Making Facebook Self Healing
New submitter djeps writes "I used to achieve some degree of automated problem resolution with Nagios Event Handler scripts and RabbitMQ, but Facebook has done it on a far larger scale than my old days of sysadmin. Quoting: 'When your infrastructure is the size of Facebook's, there are always broken servers and pieces of software that have gone down or are generally misbehaving. In most cases, our systems are engineered such that these issues cause little or no impact to people using the site. But sometimes small outages can become bigger outages, causing errors or poor performance on the site. If a piece of broken software or hardware does impact the site, then it's important that we fix it or replace it as quickly as possible. ... We had to find an automated way to handle these sorts of issues so that the human engineers could focus on solving and preventing the larger, more complex outages. So, I started writing scripts when I had time to automate the fixes for various types of broken servers and pieces of software.'"

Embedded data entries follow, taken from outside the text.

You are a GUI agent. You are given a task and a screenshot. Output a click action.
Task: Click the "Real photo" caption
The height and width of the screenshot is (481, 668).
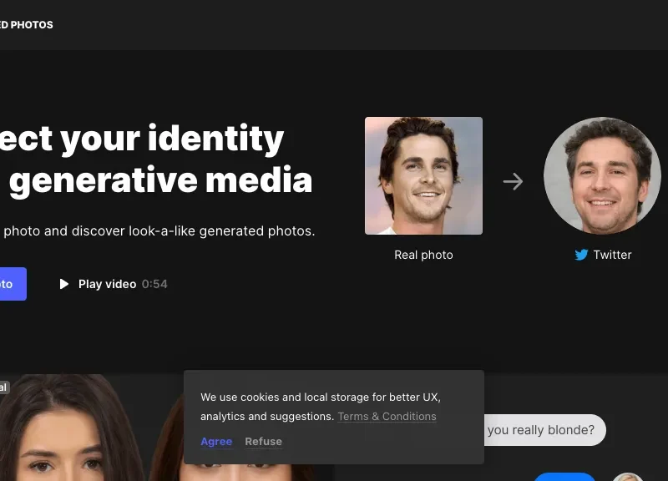click(x=423, y=255)
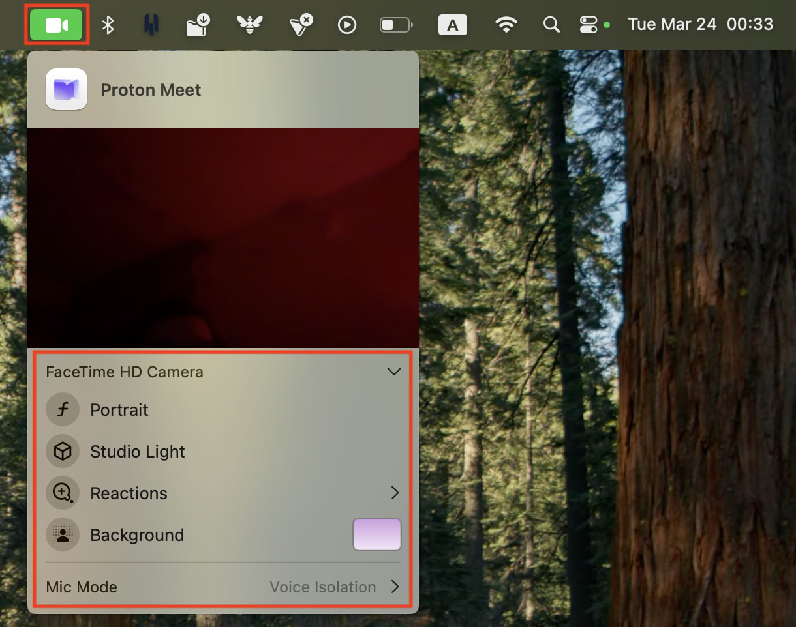
Task: Click the green video camera menu bar icon
Action: coord(56,24)
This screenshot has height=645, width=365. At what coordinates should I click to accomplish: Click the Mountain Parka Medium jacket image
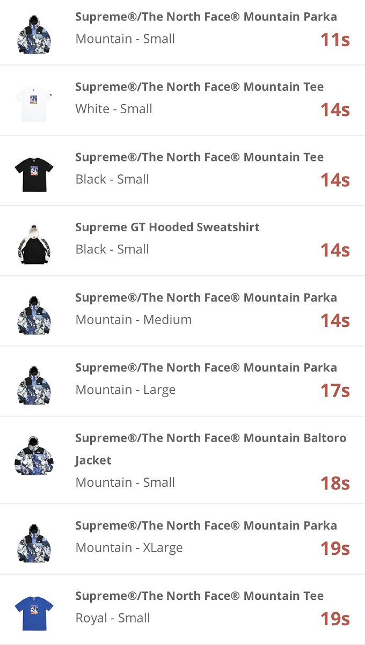[34, 314]
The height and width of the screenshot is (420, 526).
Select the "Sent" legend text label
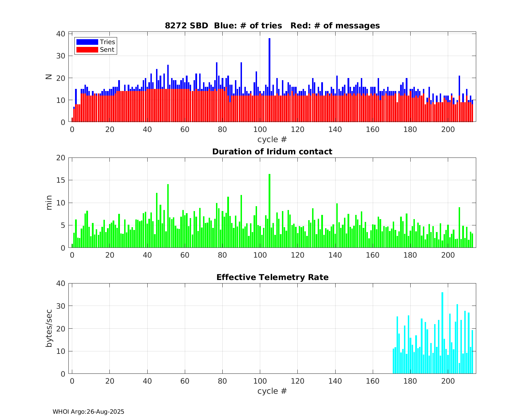[x=107, y=50]
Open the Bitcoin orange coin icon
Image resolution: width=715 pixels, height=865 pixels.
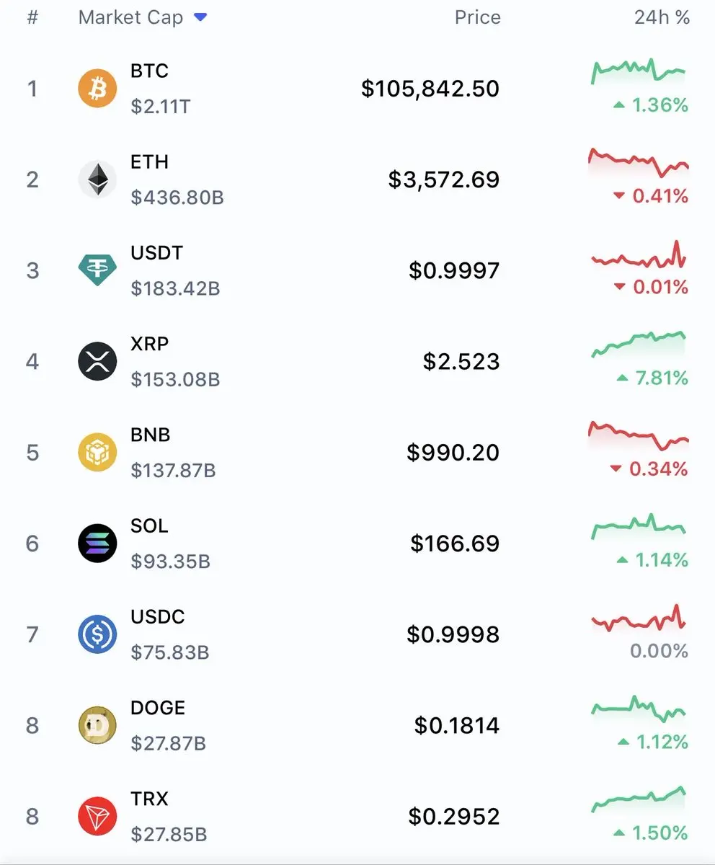97,89
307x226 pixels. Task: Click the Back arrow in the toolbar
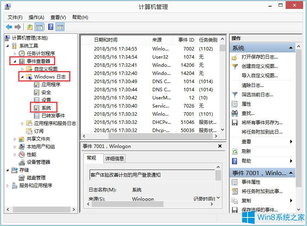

We had to find an automated way to handle these sorts of issues so that the human engineers could focus on solving and preventing the larger, more complex outages.
This seems backwards to me. Surely the "larger, more complex outages" are caused by an accumulation of, or interaction between, the smaller, less complex problems/situations. If all of the smaller problems are well understood and dealt with, then those more complex problems should not arise. I think it's dangerous to assume that because the smaller problems can be transiently resolved by a script with minimal human intervention that the more complex problems need less exploration. Sure, scripts to handle the less complex issues are great, but this should not shift the focus of the human engineers to "focus on solving and preventing complex outages"; solving those often (always?) means solving the less complex issues.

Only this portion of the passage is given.